Pixel coordinate grounding data -
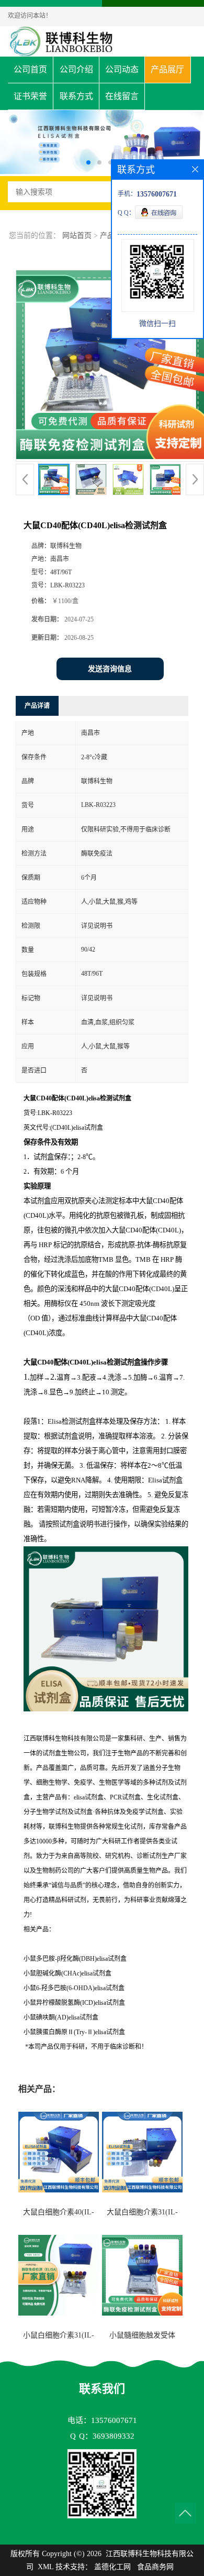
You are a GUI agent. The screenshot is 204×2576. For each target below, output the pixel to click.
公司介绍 (76, 69)
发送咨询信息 (110, 669)
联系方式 (76, 96)
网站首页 (77, 235)
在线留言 (122, 96)
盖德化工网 (112, 2567)
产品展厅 (167, 69)
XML (45, 2567)
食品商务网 (155, 2567)
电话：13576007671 (102, 2420)
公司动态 (122, 69)
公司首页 (30, 69)
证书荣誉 (30, 96)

Problem statement -
The answer must be the lines from the one containing "公司介绍 (76, 69)" through the last line of the records, written out exactly; please include nothing more.

Solution to this task -
公司介绍 (76, 69)
发送咨询信息 (110, 669)
联系方式 (76, 96)
网站首页 (77, 235)
在线留言 (122, 96)
盖德化工网 (112, 2567)
产品展厅 (167, 69)
XML (45, 2567)
食品商务网 (155, 2567)
电话：13576007671 (102, 2420)
公司动态 (122, 69)
公司首页 (30, 69)
证书荣誉 (30, 96)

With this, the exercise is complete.